A little over a century later, Republican Vice President Spiro Agnew had a more serious brush with the law when he was accused by the Department of Justice of a pattern of political corruption starting when he was a county executive in Maryland and continuing through his tenure as vice president.

On Oct. 10, 1973, Agnew agreed to a plea bargain. He resigned his office and pleaded no contest to a charge of federal income tax evasion in exchange for the federal government dropping charges of political corruption. He was fined US$10,000 and sentenced to three years’ probation.

Surrounded by Secret Service agents, Spiro Agnew speaks to reporters outside a federal courthouse.
Spiro Agnew leaves a Baltimore federal courthouse on Oct. 10, 1973, after pleading no contest to tax evasion charges and resigning as vice president. Bettmann via Getty Images

Richard Nixon, the president with whom Agnew served, narrowly escaped being indicted for his role in the Watergate burglary and its cover-up. In 2018, the National Archives released documents, labeled the Watergate Road Map, that showed just how close Nixon had come to being charged.

The documents reveal that “a grand jury planned to charge Nixon with bribery, conspiracy, obstruction of justice and obstruction of a criminal investigation.” But an indictment was never handed down because, by that time, Hamilton’s and Coxe’s views had been displaced by a belief that a sitting president should not be indicted.

Nixon was later saved from criminal charges after he left office when his successor, President Gerald Ford, granted him a full and complete pardon.

Another occasion on which a president came close to being charged with a crime occurred in January 2001, when, as an article in The Atlantic notes, independent prosecutor Robert Ray considered indicting former President Bill Clinton for lying under oath about his affair with former White House intern Monica Lewinsky.

Ultimately, Ray decided that if Clinton publicly admitted to “having been misleading and evasive under oath … he didn’t need to see him indicted.”

And in February 2021, after President Trump had left office, Republican Senate Minority Leader Mitch McConnell acknowledged that the former president, who had escaped being removed from office twice after being impeached, would still be legally “liable for everything he did while he was in office … We have a criminal justice system in this country. We have civil litigation. And former presidents are not immune from being held accountable by either one.”

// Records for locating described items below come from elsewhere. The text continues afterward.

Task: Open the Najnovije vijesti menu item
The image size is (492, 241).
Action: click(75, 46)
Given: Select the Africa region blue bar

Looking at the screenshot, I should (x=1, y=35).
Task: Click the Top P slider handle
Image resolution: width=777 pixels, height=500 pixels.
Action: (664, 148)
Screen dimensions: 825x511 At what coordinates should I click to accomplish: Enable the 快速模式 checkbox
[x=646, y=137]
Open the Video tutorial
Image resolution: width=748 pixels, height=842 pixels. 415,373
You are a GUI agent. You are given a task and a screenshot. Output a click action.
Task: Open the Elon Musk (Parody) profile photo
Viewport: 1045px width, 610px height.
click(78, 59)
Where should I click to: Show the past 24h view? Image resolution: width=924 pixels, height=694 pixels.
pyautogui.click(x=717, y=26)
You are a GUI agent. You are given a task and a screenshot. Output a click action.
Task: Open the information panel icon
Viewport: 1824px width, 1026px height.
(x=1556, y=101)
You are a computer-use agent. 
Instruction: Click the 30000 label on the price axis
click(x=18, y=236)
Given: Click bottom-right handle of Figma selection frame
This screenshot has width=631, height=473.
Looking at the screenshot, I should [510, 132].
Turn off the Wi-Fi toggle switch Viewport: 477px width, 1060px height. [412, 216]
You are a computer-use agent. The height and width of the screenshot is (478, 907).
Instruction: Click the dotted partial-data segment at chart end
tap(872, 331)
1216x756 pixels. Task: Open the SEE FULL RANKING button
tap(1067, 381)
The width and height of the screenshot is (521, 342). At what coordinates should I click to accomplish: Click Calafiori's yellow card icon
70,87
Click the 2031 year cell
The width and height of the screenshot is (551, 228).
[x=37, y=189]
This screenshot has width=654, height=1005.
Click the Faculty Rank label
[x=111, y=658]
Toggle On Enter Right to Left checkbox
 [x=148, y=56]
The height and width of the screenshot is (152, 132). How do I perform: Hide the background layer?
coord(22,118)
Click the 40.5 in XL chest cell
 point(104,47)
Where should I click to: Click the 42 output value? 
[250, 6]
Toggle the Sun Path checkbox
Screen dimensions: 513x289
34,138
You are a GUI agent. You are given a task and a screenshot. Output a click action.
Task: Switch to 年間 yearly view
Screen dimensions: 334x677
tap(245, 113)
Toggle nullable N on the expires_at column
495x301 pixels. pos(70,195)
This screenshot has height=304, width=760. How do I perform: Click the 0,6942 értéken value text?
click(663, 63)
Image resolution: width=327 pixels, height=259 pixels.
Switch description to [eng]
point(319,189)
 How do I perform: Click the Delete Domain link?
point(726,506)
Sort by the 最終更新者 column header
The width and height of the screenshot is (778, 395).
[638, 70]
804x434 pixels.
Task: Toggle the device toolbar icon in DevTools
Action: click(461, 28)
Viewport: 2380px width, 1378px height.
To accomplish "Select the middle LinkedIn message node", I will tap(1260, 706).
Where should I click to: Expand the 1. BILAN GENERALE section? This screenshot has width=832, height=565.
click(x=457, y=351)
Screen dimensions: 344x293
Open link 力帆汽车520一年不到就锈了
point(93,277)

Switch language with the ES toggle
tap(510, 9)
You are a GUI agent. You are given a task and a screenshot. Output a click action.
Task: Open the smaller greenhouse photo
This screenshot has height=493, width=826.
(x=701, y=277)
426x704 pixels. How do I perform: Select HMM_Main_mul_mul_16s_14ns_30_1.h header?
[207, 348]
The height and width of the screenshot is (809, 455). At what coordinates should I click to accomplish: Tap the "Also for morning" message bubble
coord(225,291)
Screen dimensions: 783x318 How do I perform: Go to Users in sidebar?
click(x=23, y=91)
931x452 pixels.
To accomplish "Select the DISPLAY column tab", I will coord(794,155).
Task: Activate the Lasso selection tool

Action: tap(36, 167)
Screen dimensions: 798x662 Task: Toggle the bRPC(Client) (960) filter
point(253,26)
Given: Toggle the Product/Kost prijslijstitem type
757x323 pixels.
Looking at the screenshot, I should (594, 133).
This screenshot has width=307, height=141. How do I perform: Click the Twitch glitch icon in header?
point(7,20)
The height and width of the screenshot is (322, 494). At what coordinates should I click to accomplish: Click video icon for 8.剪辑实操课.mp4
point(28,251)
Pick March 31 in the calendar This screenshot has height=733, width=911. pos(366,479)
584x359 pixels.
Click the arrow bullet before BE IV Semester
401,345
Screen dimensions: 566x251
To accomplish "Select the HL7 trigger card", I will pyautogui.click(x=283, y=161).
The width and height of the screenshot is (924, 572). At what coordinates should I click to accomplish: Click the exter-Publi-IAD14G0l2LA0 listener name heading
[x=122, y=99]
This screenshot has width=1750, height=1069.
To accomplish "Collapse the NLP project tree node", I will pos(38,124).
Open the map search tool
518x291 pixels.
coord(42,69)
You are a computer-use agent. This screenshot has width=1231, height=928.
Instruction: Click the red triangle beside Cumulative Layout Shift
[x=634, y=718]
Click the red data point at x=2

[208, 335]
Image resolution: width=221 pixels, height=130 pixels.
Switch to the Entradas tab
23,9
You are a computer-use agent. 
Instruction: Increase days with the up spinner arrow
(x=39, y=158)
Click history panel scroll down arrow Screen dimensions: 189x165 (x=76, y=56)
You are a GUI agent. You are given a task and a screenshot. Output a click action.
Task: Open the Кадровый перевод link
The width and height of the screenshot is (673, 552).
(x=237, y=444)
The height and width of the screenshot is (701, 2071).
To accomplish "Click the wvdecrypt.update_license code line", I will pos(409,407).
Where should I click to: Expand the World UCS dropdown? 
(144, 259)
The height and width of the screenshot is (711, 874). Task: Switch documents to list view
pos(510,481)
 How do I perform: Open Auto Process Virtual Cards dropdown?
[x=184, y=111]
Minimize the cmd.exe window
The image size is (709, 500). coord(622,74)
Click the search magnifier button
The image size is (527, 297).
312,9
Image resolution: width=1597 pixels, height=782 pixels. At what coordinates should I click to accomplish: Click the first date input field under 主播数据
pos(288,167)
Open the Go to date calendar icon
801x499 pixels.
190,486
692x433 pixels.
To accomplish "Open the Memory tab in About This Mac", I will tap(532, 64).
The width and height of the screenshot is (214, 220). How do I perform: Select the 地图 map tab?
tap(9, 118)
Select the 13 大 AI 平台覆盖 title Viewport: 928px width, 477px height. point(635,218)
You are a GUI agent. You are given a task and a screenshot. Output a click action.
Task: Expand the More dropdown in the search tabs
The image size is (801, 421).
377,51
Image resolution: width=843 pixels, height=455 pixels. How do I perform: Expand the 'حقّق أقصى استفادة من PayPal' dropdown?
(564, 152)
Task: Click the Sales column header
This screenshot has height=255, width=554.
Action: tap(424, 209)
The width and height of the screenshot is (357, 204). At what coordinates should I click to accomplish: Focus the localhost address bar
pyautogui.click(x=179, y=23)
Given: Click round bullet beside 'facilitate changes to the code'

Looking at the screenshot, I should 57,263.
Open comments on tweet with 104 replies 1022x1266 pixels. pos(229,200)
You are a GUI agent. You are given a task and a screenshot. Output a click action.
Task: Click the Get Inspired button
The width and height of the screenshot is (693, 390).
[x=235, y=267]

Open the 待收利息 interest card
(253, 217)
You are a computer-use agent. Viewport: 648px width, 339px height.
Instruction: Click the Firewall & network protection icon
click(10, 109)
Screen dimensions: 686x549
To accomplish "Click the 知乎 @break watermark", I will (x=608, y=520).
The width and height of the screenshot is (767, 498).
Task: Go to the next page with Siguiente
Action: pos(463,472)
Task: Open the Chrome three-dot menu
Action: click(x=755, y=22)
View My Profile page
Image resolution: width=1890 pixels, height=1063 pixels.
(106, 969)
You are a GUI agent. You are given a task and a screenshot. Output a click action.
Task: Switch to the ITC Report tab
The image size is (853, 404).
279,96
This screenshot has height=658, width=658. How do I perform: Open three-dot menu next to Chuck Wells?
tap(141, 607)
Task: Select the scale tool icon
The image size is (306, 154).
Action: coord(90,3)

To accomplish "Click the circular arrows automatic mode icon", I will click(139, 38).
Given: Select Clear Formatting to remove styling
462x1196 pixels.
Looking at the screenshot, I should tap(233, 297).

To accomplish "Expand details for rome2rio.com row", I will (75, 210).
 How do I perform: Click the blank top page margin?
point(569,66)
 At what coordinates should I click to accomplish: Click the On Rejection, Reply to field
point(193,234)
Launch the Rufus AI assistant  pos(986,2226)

What history teaches about Trump’s indictment

This brings us to the present moment.

For any prosecutor, including Alvin Bragg, the indictment and arrest of a former president is a genuinely momentous act. As Henry Ruth, one of the prosecutors who was involved in the Nixon case, explained in 1974, “Signing one’s name to the indictment of an ex-president is an act that one wishes devolved upon another but one’s self. This is true even where such an act, in institutional and justice terms, appears absolutely necessary.”

For the rest of us, this nation’s history is a reminder that ours is not the first generation of Americans who have been called to deal with alleged wrongdoing by our leaders and former leaders.